Beware of trainers who use this terminology or these tools
It is important to find trainers who understand how to work with fearful dogs. Anyone can call themselves a dog trainer, but it doesn’t mean that they have studied the current literature on dog learning and behavior. A bad trainer can make matters worse for you and your dog.
Beware the use of ‘dominance‘ to explain a dog’s inappropriate behavior. Dogs are social creatures who use cooperation far more often than competition or conflict to solve problems with people or other dogs. A trainer who talks about pack leadership, or being the alpha to your dog is not qualified to work with this at-risk and vulnerable population of dogs.
Trainers who recommend the use of a prong, choke or shock collar to get or stop your dog from doing something are not qualified to work with this at-risk and vulnerable population of dogs. Have a look at the following video produced by Jean Donaldson to lear more about making choices in an unregulated industry.
Questions to ask a trainer
How would you describe the type of training methods you teach?

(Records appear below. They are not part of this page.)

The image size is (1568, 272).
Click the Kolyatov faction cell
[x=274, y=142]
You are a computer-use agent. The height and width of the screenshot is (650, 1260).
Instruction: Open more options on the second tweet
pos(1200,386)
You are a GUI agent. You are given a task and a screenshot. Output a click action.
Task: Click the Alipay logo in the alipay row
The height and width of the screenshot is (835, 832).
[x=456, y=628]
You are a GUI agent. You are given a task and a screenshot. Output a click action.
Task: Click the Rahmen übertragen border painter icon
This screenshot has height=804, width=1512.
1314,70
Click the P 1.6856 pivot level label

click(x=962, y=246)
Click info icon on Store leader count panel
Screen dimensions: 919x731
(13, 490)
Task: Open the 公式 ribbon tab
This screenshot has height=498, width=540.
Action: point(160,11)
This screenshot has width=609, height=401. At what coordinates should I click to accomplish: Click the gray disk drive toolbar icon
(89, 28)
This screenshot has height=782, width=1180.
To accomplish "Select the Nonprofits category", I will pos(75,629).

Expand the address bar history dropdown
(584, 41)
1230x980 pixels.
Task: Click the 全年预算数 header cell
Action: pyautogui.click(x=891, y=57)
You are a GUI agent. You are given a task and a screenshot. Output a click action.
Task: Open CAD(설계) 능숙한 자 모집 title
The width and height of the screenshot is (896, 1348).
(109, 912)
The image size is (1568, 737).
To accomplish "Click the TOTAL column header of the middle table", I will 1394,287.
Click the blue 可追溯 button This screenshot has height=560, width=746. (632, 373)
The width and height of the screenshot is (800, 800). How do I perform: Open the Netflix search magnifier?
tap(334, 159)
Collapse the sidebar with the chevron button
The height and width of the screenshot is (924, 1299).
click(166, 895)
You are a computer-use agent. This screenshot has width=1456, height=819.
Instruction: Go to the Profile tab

You want to hear positive reinforcement, relationship based, reward based, clicker training, or force free somewhere in their answer. Unfortunately simply saying that they train this way does not necessarily mean they are qualified to work with very challenging dogs and behaviors but they are less likely to cause your dog’s behavior to become worse, as can happen if dogs are punished for their behavior.
Avoid Cesar Millan enthusiasts (most professional trainers and behaviorists know he’s not as wonderful as TV audiences believe he is) or self described dog whisperers. Balanced training usually means that the trainer uses a combination of both positive reinforcement and punishment (P+) during training. This can be confusing for many dogs and punishment (as most people know it) should be avoided when training fearful dogs.
Trainers who are graduates of the The Academy for Dog Trainers should have a good understanding of how to work with fear-based behaviors.